Open sources licenses still not understood (by Hiscox, at least)

Insurance company Hiscox has posted a misleading article on “the advantages and risks of open source software” in its “small business knowledge centre”. It is not clear who the article is aimed at, the explanations of legal issues are unclear, and the discussion of security issues irrelevant. They could have saved themselves from looking foolish if they had asked some with some technical knowledge and familiarity with the licences to review the article.The first problem is that it appears to be aimed at people making the decision about whether or not to write proprietary software on an open source platform, or creating a proprietary fork (separately developed version) of existing open source software. However it explains:

Source code is the text commands that tell a software program what to do. Whereas software from the likes of Microsoft contains secret source code that is developed and maintained by the company’s own programmers, in open source code software the lines of code are open for every programmer to view, use, modify and improve.

All perfectly correct, but if a developer, or even a manager, of a small software business does not know what source code it, they have a serious problem.

It then goes on, quite correctly, to explain that open source software is covered by copyright, and license terms must be followed, but its explanation of the terms and the legal consequences is rather poor:

They stipulate that any software created from, or even containing, lines of their open source code must be made publicly available to all other developers.

This, in practice, means one of the GPL licences. This misleading as the criterion is not that the software “contains” lines of code. The commonest version of it is that:

any work that you distribute or publish, that in whole or in part contains or is derived from the Program or any part thereof

This can included works that link to GPL libraries (although not if the library uses the LGPL variant), or that is for some reason a derived work (as defined by copyright law). That said, proprietary equivalents also have licences, that can be even more complex.

There are, at a conservative estimate, around 70 licences governing the use of open source code

True, but only a handful are widely used: versions two and three of the GPL license and its LGPL variant, the Apache license, the MIT and BSD licenses (which are very similar), and, perhaps, the Mozilla Public License.

It is also misleading about the legal consequences of a breach:

you may be forced to make freely available the software that you’ve slaved over. Although the licences may not actually preclude you from trying to sell that software also, if users know they can get it for free then they have much less incentive to buy it from you.

Not true, because you have other options. You have to stop distributing the software or open the source code or get a license for use in a proprietary application. You may have to pay damages for breach of copyright, but this rarely happens. If you can sell your software as web app (installed on your own servers) the GPL does not restrict your sales at all (because you are not distributing it outside your own organisation) unless it uses the fairly rare Affero GPL variant. You may be able to negotiate a commercial license from the copyright holder to use the open source code in your proprietary app (some open source developers base their business model on this).
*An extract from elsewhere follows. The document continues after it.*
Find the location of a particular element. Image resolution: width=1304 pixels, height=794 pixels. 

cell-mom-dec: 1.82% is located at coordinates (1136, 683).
The article then goes on to cover “virus problems”, but the author does not seem to know what a virus is. He refer to ” the recent Shellshock and Heartbleed viruses”. Neither Heartbleed nor Shellshock were viruses: they were vulnerabilities (holes that could be used to infect a system with a virus, among other ways of attacking a system).

If a bug in your software introduces a virus into your client’s systems then you’ll not only face acute professional embarrassment, but also a potential negligence lawsuit.
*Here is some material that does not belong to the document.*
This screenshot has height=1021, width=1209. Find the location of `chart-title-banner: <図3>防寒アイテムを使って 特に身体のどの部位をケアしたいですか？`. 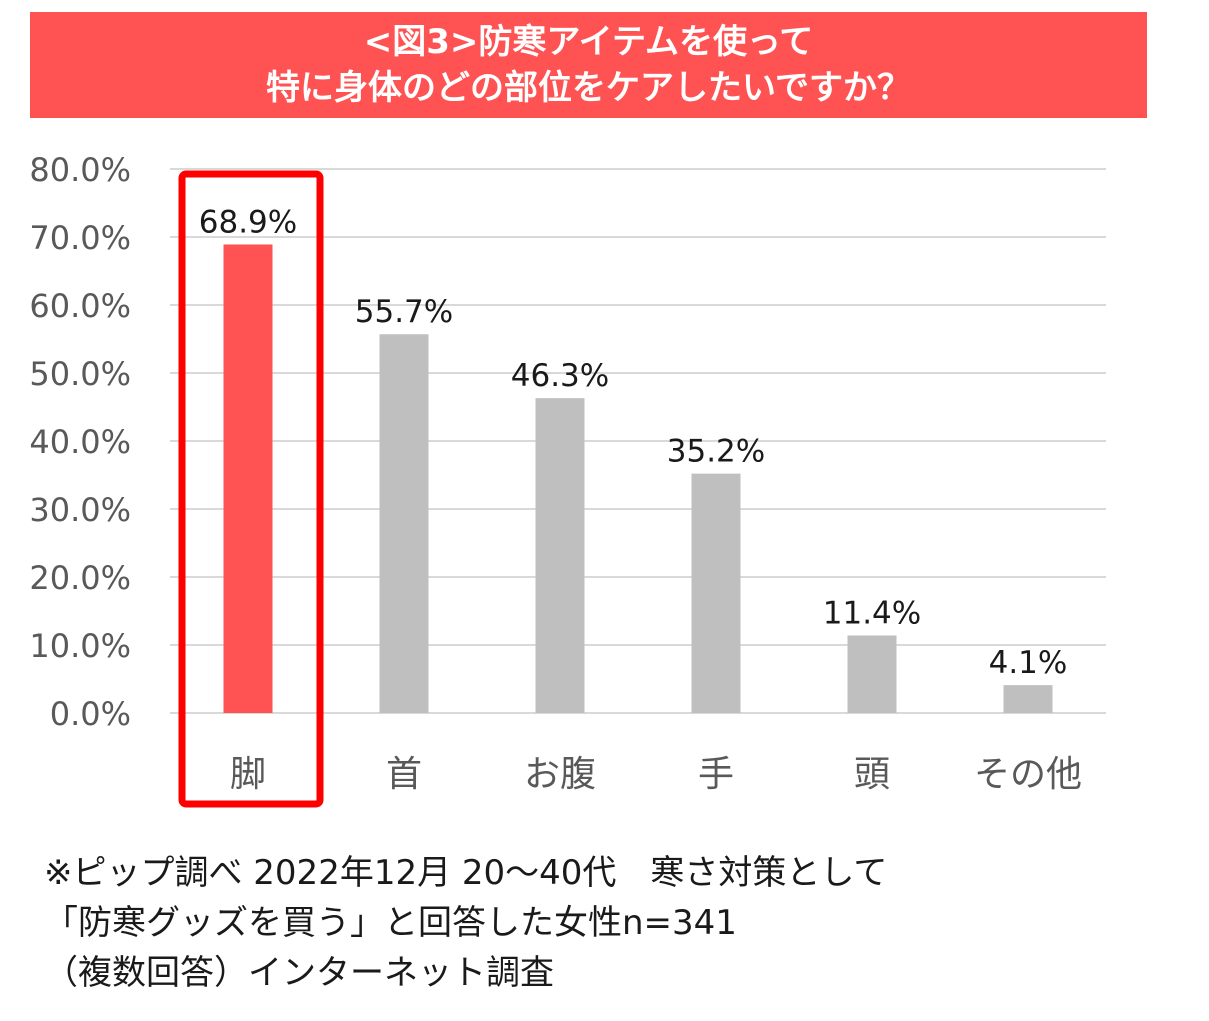

chart-title-banner: <図3>防寒アイテムを使って 特に身体のどの部位をケアしたいですか？ is located at coordinates (588, 65).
The first problem with this, is that it could happen with a proprietary library or platform as well. Unless you write everything from scratch, using no external libraries (which is usually impossible) whatever third part software may have security issues. Going by track records, using open source will reduce this risk.

The other problem is that the risk of a negligence lawsuit is tiny. Heart-bleed affected most of the world’s secure web servers (i.e. any page with an address starting “https” and showing that lock icon in web browser). It affected banking sites, and other things people depend on. There were similar bugs found in other major encryption libraries, both proprietary and open source (Apple’s, Microsoft’s, and Mozilla’s).  How many lawsuits resulted? The only one I am aware of was against the NSA who knew about the problem but failed to warn people, not against any software developer.

If there was a significant risk of being held responsible for security vulnerabilities, the software business would be very different, and several (if not most!) of the big software companies would have been sued into oblivion years ago. I am not suggesting that this would be a good thing, as strict security review for everything would make software development too expensive.

Similarly with Shell Shock, except that it is a less widespread thread. The ways I can think of it happening are an insecure server configuration (which can happen with proprietary software) together with user data passed to a newly started process (probably a CGI script started with Bash), or through failure to sanitize user input, or writing a CGI script in Bash (why would anyone do that?).

The useful information in this article can be summarised as “if you use open source libraries or code, check the licences, and, in particular, make sure you comply with GPL terms on distribution and Apache terms on patents”. That, and a link to the GPL FAQ would tell most people what they need to know.